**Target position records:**
* * * *
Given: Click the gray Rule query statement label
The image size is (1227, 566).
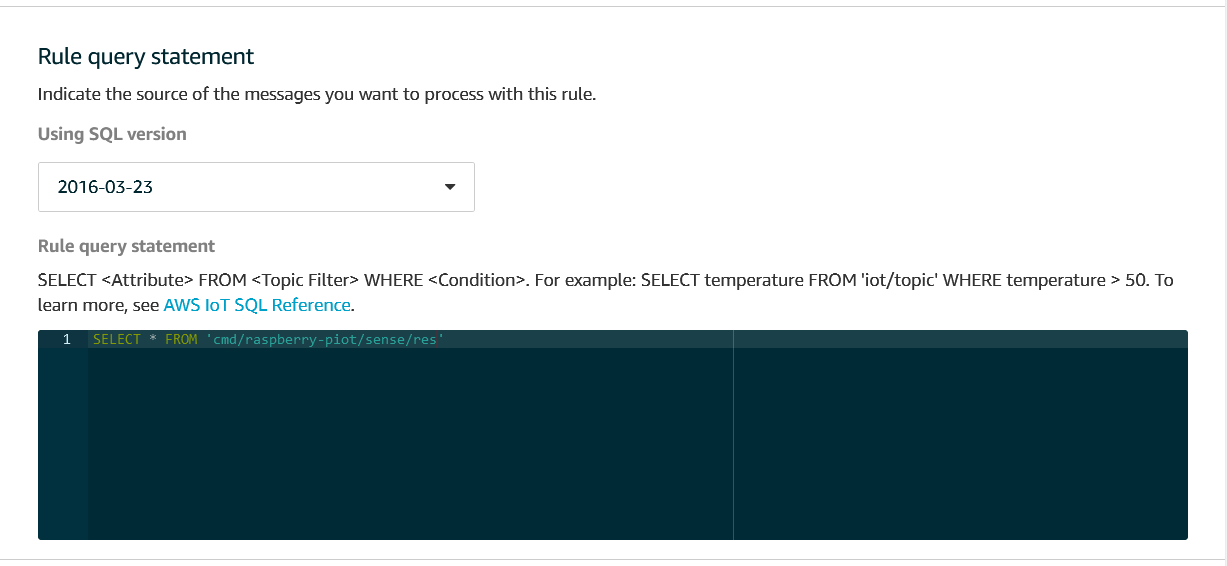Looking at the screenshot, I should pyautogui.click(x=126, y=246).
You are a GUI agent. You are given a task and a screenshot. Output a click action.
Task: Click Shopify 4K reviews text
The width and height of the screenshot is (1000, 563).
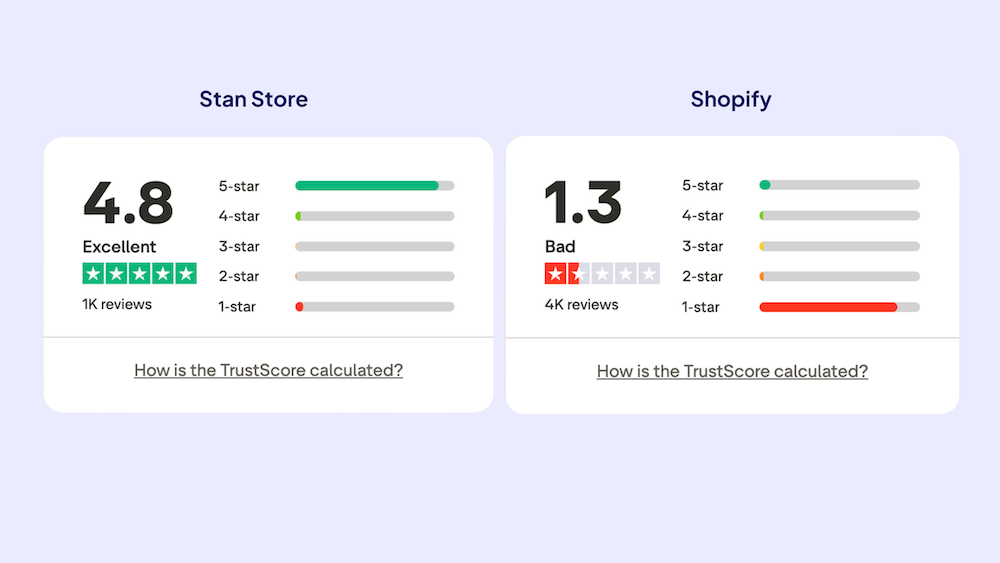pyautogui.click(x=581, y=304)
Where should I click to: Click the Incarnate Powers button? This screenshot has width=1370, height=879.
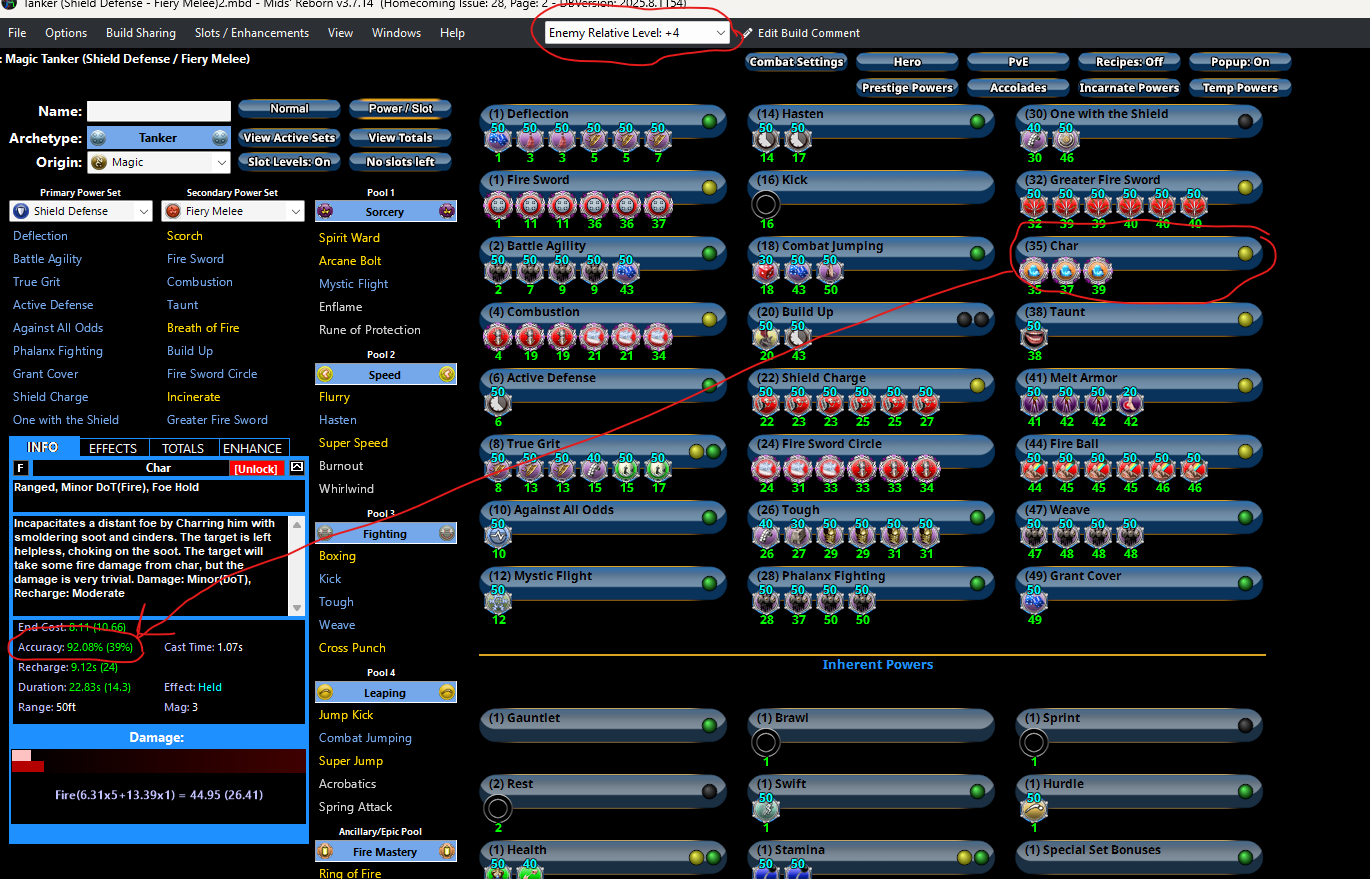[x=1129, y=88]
* * * *
**TASK OBJECTIVE:** Repeat the data above word for word, without the pictures.

**ANSWER FOR THIS EXERCISE:**
Given: Click the gray Rule query statement label
The image size is (1227, 566).
Looking at the screenshot, I should pyautogui.click(x=126, y=246).
You are a GUI agent. You are given a task and a screenshot. Output a click action.
Task: Click Shopify 4K reviews text
The width and height of the screenshot is (1000, 563).
pyautogui.click(x=581, y=304)
Where should I click to: Click the Incarnate Powers button? This screenshot has width=1370, height=879.
[x=1129, y=88]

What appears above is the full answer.